With all the mechanicals overhauled, I decided to give it a fresh coat of paint as the 2-3 year old rustoleum was getting a little long in the tooth. Decided to go with truck bedliner this time around instead of plain spray paint. Figured it would be more durable, protect from rocks better, and also provide more traction for the R-compounds driving up on it. Rather then deal with the pain in the ass of rolling on the stuff, I decided to go with spray. Along with the easy of cleanup, its also 1/2 the price. I’m not going to be putting it though THAT much, and you can layer the liner, so I’ll probably give it another coat in a year or so.

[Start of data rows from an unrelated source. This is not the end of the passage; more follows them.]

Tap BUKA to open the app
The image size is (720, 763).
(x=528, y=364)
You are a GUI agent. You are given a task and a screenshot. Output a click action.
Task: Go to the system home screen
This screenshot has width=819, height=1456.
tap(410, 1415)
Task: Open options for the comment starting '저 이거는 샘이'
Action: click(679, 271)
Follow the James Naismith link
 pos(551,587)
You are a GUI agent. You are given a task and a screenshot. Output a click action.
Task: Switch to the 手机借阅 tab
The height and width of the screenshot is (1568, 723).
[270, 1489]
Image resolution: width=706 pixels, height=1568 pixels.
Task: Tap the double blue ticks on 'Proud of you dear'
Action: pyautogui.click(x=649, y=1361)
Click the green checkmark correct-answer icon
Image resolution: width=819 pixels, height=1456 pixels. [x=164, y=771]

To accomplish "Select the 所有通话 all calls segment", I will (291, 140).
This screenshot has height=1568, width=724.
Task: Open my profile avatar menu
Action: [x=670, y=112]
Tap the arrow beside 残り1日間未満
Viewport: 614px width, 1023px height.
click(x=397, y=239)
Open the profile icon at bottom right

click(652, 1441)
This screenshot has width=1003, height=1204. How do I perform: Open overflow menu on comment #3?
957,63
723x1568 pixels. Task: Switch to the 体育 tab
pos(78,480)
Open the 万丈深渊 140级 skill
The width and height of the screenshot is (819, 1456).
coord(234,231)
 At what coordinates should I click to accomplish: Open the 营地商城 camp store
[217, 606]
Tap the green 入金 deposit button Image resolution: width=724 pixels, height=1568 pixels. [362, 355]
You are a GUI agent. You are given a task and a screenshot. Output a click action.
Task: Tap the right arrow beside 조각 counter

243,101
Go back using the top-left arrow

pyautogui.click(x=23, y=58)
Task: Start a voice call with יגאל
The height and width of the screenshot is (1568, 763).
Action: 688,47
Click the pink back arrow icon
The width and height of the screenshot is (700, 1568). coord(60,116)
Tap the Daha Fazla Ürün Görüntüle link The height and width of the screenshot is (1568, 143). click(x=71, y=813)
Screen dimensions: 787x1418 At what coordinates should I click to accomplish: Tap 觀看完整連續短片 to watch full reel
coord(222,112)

I ended up using 9 cans of liner at $8.50 a can, right under $80 after tax. Not too bad on the price considering the roll on stuff is $70 a kit and needs 2 kits to do a trailer. The entire trailer got 2 coats, and it took about 1.5 hours or so. Not bad at all and it came out great! The only thing that could be better is a little less “spotty” coverage. Because of the spray, some areas just get a bit more then others, and because its a closed deck you can sort of see that on the deck. Once it dries/cures it will probably get better. I’m still really happy, as it looks like brand new trailer! Maybe I’ll even get it registered to become “fully legal” even though I haven’t been bothered about that in 5 years now.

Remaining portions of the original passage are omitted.